DIRECTIONS → Copy each entry below exactly as it reads.

Excerpts from a dataset:

((

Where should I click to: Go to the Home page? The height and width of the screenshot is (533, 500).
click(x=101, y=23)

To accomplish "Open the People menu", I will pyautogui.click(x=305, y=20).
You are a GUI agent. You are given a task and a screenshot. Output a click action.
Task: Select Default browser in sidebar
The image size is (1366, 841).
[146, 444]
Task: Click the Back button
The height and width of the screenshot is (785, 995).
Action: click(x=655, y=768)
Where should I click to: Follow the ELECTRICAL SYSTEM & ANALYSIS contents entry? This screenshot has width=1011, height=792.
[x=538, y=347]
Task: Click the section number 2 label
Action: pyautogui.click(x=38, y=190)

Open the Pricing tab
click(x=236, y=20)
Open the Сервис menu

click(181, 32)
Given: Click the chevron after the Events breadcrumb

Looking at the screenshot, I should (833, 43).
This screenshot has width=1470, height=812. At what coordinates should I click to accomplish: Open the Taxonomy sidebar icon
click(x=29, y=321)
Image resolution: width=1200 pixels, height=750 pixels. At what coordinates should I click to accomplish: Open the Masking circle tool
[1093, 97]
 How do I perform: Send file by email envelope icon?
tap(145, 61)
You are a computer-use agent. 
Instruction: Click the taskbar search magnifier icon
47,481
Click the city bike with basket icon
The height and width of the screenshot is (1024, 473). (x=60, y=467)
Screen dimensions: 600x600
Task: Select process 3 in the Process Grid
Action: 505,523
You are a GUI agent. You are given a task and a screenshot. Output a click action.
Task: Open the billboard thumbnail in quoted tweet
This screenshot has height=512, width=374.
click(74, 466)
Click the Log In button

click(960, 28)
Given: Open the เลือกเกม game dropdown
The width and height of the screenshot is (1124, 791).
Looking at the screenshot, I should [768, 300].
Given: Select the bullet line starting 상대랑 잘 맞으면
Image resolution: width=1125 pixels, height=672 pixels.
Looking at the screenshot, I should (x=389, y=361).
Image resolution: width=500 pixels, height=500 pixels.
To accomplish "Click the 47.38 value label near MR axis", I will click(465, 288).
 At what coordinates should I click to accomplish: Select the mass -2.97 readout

))

ANSWER FOR THIS EXERCISE →
Where should I click to: Go to the Home page? The height and width of the screenshot is (533, 500).
click(x=101, y=23)

To accomplish "Open the People menu", I will pyautogui.click(x=305, y=20).
You are a GUI agent. You are given a task and a screenshot. Output a click action.
Task: Select Default browser in sidebar
The image size is (1366, 841).
[146, 444]
Task: Click the Back button
The height and width of the screenshot is (785, 995).
Action: click(x=655, y=768)
Where should I click to: Follow the ELECTRICAL SYSTEM & ANALYSIS contents entry? This screenshot has width=1011, height=792.
[x=538, y=347]
Task: Click the section number 2 label
Action: pyautogui.click(x=38, y=190)

Open the Pricing tab
click(x=236, y=20)
Open the Сервис menu

click(181, 32)
Given: Click the chevron after the Events breadcrumb

Looking at the screenshot, I should (833, 43).
This screenshot has width=1470, height=812. At what coordinates should I click to accomplish: Open the Taxonomy sidebar icon
click(x=29, y=321)
Image resolution: width=1200 pixels, height=750 pixels. At what coordinates should I click to accomplish: Open the Masking circle tool
[1093, 97]
 How do I perform: Send file by email envelope icon?
tap(145, 61)
You are a computer-use agent. 
Instruction: Click the taskbar search magnifier icon
47,481
Click the city bike with basket icon
The height and width of the screenshot is (1024, 473). (x=60, y=467)
Screen dimensions: 600x600
Task: Select process 3 in the Process Grid
Action: 505,523
You are a GUI agent. You are given a task and a screenshot. Output a click action.
Task: Open the billboard thumbnail in quoted tweet
This screenshot has height=512, width=374.
click(74, 466)
Click the Log In button

click(960, 28)
Given: Open the เลือกเกม game dropdown
The width and height of the screenshot is (1124, 791).
Looking at the screenshot, I should [768, 300].
Given: Select the bullet line starting 상대랑 잘 맞으면
Image resolution: width=1125 pixels, height=672 pixels.
Looking at the screenshot, I should (x=389, y=361).
Image resolution: width=500 pixels, height=500 pixels.
To accomplish "Click the 47.38 value label near MR axis", I will click(465, 288).
 At what coordinates should I click to accomplish: Select the mass -2.97 readout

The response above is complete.